[Stored items]
»»
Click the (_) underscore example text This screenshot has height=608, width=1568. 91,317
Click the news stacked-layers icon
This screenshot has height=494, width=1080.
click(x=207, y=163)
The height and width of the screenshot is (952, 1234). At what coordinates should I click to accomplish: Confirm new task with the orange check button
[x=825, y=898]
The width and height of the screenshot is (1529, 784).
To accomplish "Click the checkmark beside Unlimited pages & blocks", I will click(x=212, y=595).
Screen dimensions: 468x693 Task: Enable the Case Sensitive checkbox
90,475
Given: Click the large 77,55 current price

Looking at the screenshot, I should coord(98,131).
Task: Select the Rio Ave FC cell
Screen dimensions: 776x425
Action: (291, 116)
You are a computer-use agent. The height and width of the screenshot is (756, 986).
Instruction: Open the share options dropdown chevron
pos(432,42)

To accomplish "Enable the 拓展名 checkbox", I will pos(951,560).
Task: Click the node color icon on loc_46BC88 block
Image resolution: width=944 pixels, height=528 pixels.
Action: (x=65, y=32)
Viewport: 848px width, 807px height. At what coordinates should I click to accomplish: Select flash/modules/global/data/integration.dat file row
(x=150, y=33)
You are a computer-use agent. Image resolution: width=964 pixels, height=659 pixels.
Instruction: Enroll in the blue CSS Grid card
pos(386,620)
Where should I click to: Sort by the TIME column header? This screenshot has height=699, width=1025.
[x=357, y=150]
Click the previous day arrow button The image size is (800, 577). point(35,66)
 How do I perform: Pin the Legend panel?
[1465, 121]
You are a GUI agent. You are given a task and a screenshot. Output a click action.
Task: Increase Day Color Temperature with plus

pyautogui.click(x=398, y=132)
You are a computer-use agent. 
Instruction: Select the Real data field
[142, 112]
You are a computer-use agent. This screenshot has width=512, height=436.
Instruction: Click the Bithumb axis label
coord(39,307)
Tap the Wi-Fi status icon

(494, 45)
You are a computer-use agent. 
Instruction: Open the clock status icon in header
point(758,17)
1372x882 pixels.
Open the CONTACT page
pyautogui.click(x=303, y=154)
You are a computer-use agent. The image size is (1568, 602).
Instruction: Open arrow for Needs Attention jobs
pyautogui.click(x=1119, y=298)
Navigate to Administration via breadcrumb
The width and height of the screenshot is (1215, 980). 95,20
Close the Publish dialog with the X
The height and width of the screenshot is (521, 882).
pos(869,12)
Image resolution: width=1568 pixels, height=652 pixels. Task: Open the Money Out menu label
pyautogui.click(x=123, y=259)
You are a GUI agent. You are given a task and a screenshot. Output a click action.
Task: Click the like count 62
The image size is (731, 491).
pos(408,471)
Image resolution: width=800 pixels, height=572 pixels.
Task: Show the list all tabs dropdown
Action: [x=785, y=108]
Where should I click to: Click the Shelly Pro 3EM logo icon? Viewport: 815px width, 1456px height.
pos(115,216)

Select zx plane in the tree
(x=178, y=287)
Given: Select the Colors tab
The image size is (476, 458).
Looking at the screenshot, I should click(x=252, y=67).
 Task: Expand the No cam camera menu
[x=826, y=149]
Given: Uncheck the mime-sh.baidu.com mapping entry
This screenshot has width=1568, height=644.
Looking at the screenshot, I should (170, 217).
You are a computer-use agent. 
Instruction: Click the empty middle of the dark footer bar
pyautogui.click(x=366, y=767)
««
WHAT YOU HAVE TO DO:
The answer should be the full set of records, reproduced exactly.

REPLY:
Click the (_) underscore example text This screenshot has height=608, width=1568. 91,317
Click the news stacked-layers icon
This screenshot has height=494, width=1080.
click(x=207, y=163)
The height and width of the screenshot is (952, 1234). At what coordinates should I click to accomplish: Confirm new task with the orange check button
[x=825, y=898]
The width and height of the screenshot is (1529, 784).
To accomplish "Click the checkmark beside Unlimited pages & blocks", I will click(x=212, y=595).
Screen dimensions: 468x693 Task: Enable the Case Sensitive checkbox
90,475
Given: Click the large 77,55 current price

Looking at the screenshot, I should coord(98,131).
Task: Select the Rio Ave FC cell
Screen dimensions: 776x425
Action: (291, 116)
You are a computer-use agent. The height and width of the screenshot is (756, 986).
Instruction: Open the share options dropdown chevron
pos(432,42)

To accomplish "Enable the 拓展名 checkbox", I will pos(951,560).
Task: Click the node color icon on loc_46BC88 block
Image resolution: width=944 pixels, height=528 pixels.
Action: (x=65, y=32)
Viewport: 848px width, 807px height. At what coordinates should I click to accomplish: Select flash/modules/global/data/integration.dat file row
(x=150, y=33)
You are a computer-use agent. Image resolution: width=964 pixels, height=659 pixels.
Instruction: Enroll in the blue CSS Grid card
pos(386,620)
Where should I click to: Sort by the TIME column header? This screenshot has height=699, width=1025.
[x=357, y=150]
Click the previous day arrow button The image size is (800, 577). point(35,66)
 How do I perform: Pin the Legend panel?
[1465, 121]
You are a GUI agent. You are given a task and a screenshot. Output a click action.
Task: Increase Day Color Temperature with plus

pyautogui.click(x=398, y=132)
You are a computer-use agent. 
Instruction: Select the Real data field
[142, 112]
You are a computer-use agent. This screenshot has width=512, height=436.
Instruction: Click the Bithumb axis label
coord(39,307)
Tap the Wi-Fi status icon

(494, 45)
You are a computer-use agent. 
Instruction: Open the clock status icon in header
point(758,17)
1372x882 pixels.
Open the CONTACT page
pyautogui.click(x=303, y=154)
You are a computer-use agent. The image size is (1568, 602).
Instruction: Open arrow for Needs Attention jobs
pyautogui.click(x=1119, y=298)
Navigate to Administration via breadcrumb
The width and height of the screenshot is (1215, 980). 95,20
Close the Publish dialog with the X
The height and width of the screenshot is (521, 882).
pos(869,12)
Image resolution: width=1568 pixels, height=652 pixels. Task: Open the Money Out menu label
pyautogui.click(x=123, y=259)
You are a GUI agent. You are given a task and a screenshot. Output a click action.
Task: Click the like count 62
The image size is (731, 491).
pos(408,471)
Image resolution: width=800 pixels, height=572 pixels.
Task: Show the list all tabs dropdown
Action: [x=785, y=108]
Where should I click to: Click the Shelly Pro 3EM logo icon? Viewport: 815px width, 1456px height.
pos(115,216)

Select zx plane in the tree
(x=178, y=287)
Given: Select the Colors tab
The image size is (476, 458).
Looking at the screenshot, I should click(x=252, y=67).
 Task: Expand the No cam camera menu
[x=826, y=149]
Given: Uncheck the mime-sh.baidu.com mapping entry
This screenshot has width=1568, height=644.
Looking at the screenshot, I should (170, 217).
You are a computer-use agent. 
Instruction: Click the empty middle of the dark footer bar
pyautogui.click(x=366, y=767)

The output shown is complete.